Southern England: An Archaeological Guide (1973), James Dyer
As we made our way across the field of waist-high wheat Gary lugged his heavy stainless steel guitar. He stopped on the gravel track plonked the case down and cracked out his axe. This was a place to play slide blues guitar he said, and proceeded to knock out a glorious riff to the hedgerow seed pods flickering in the breeze.
Dave soon started to prepare the ground. The recurring theme of site re-use across the ages spanning thousands of years – and how this site, like the other 2 in the series represented the emergence of new hierarchies that slowly eased out the old primitive communism of hunter-gather societies. Except here with the causewayed enclosure we were delving much deeper into the past than on previous field trips.
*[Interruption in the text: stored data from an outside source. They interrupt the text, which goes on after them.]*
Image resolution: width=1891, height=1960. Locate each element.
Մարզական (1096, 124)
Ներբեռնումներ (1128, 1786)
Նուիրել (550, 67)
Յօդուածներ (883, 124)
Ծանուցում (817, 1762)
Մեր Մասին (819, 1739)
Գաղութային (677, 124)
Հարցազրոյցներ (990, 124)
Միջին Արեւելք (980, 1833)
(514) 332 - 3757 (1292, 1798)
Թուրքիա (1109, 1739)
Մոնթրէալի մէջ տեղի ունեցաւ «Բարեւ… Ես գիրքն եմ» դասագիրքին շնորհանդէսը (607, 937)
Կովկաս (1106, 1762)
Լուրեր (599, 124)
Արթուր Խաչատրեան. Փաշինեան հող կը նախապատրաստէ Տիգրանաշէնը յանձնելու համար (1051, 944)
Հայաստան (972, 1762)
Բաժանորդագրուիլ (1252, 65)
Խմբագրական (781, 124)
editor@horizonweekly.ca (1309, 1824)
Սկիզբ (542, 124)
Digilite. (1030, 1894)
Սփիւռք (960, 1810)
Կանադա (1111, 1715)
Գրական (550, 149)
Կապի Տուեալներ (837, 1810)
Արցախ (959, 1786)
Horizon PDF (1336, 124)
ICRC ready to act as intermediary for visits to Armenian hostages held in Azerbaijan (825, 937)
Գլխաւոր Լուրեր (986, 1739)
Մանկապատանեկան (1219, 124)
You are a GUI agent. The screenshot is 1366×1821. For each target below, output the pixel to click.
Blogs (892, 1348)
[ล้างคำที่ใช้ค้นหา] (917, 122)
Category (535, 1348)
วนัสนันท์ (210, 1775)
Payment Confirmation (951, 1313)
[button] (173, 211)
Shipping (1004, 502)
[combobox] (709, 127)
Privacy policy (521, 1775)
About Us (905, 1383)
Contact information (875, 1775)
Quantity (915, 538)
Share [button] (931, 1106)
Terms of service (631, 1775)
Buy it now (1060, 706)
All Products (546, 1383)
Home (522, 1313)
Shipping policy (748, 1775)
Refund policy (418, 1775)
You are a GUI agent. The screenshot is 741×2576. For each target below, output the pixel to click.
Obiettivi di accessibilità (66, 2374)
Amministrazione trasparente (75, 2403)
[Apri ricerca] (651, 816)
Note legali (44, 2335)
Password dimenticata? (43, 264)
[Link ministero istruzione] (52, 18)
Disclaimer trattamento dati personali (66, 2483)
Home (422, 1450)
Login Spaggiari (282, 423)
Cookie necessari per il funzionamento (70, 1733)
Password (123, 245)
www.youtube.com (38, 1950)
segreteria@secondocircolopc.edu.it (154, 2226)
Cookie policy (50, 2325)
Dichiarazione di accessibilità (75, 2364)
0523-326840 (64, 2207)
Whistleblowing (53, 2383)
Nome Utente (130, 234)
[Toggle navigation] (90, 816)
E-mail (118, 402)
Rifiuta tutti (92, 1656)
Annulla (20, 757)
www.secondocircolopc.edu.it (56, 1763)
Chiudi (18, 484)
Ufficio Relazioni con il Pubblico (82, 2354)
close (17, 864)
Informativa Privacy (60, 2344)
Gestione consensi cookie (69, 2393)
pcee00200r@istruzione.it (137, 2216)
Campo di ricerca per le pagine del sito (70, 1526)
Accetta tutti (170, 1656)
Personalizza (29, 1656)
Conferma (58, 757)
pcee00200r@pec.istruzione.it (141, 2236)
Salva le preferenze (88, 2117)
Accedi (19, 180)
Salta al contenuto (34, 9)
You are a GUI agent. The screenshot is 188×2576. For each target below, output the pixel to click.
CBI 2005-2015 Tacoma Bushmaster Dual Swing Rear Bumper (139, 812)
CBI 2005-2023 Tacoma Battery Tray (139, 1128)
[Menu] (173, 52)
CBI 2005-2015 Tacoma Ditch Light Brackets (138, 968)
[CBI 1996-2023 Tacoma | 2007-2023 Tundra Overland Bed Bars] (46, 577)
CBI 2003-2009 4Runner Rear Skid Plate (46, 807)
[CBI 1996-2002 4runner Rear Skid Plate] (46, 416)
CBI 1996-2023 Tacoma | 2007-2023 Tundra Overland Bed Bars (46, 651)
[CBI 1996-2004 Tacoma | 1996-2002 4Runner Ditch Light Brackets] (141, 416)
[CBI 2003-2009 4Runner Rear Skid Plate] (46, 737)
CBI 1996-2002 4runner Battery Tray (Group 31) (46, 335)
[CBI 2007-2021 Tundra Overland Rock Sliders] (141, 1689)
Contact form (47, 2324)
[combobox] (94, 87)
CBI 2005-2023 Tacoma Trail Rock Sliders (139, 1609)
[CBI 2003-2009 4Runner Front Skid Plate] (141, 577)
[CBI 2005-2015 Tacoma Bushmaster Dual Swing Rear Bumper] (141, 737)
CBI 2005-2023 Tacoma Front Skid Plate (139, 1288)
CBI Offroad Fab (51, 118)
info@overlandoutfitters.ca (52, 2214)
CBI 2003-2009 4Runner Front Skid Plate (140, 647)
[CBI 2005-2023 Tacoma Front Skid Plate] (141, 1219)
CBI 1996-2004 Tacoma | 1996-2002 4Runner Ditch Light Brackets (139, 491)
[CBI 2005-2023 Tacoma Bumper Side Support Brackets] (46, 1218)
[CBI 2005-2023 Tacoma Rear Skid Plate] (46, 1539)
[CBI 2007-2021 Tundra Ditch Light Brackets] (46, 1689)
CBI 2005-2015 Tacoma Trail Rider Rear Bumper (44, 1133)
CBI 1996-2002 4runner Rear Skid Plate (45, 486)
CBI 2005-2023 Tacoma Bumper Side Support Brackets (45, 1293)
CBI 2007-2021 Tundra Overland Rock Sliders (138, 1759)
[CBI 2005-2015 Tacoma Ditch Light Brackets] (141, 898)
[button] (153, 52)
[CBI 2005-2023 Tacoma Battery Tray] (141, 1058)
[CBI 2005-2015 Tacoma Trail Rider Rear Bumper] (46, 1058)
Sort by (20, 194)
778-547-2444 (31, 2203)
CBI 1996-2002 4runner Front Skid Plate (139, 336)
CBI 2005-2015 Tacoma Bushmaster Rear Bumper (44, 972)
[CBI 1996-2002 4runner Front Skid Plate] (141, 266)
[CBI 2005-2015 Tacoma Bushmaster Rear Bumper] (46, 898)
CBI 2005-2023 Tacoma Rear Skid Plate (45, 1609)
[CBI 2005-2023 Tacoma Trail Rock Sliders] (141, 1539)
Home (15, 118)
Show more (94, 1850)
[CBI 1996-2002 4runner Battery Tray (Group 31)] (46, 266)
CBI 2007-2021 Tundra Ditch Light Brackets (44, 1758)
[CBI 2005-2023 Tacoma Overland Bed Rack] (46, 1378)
“This roughly circular earthwork encloses about 11 acres. There is an original entrance on the SE, the gap on the N not yet having proved to be original…. Occupation probably began in the 5th-4th centuries BC and lasted until the arrival of the Romans.”
– Guide to Prehistoric ENGLAND (1976), Nicholas Thomas
Maiden Bower occupies an imposing position on a plateau at the top of Dunstable Downs with expansive views stretching out from the sheer drop down into the chalk quarry. The circular enclosure is maintained by trees and shrubs, the camp interior populated by grasses, wild flowers and butterflies. Gary played again, Dave held forth on how modern society arose from sites such as this. We sat in the grass, Gary slept, and we somehow lost time at Maiden Bower, a magical place.
Sat amongst the tall grass with the sun bronzing our heads, Dave started talking about how recent discoveries at Gobekli Tepe have changed our view of the neolithic transition and how this could lead to a further video. Maybe we could link it with nearby Waulud’s Bank, the ‘henge monument’ embracing the source of the River Lea, he suggested.
‘I’m up for it’, I said drowsily, keen to further explore this area rich in prehistoric sites. ‘But it messes up the trilogy’, I add.
‘Maybe it’s the start of a new series’, Dave posits.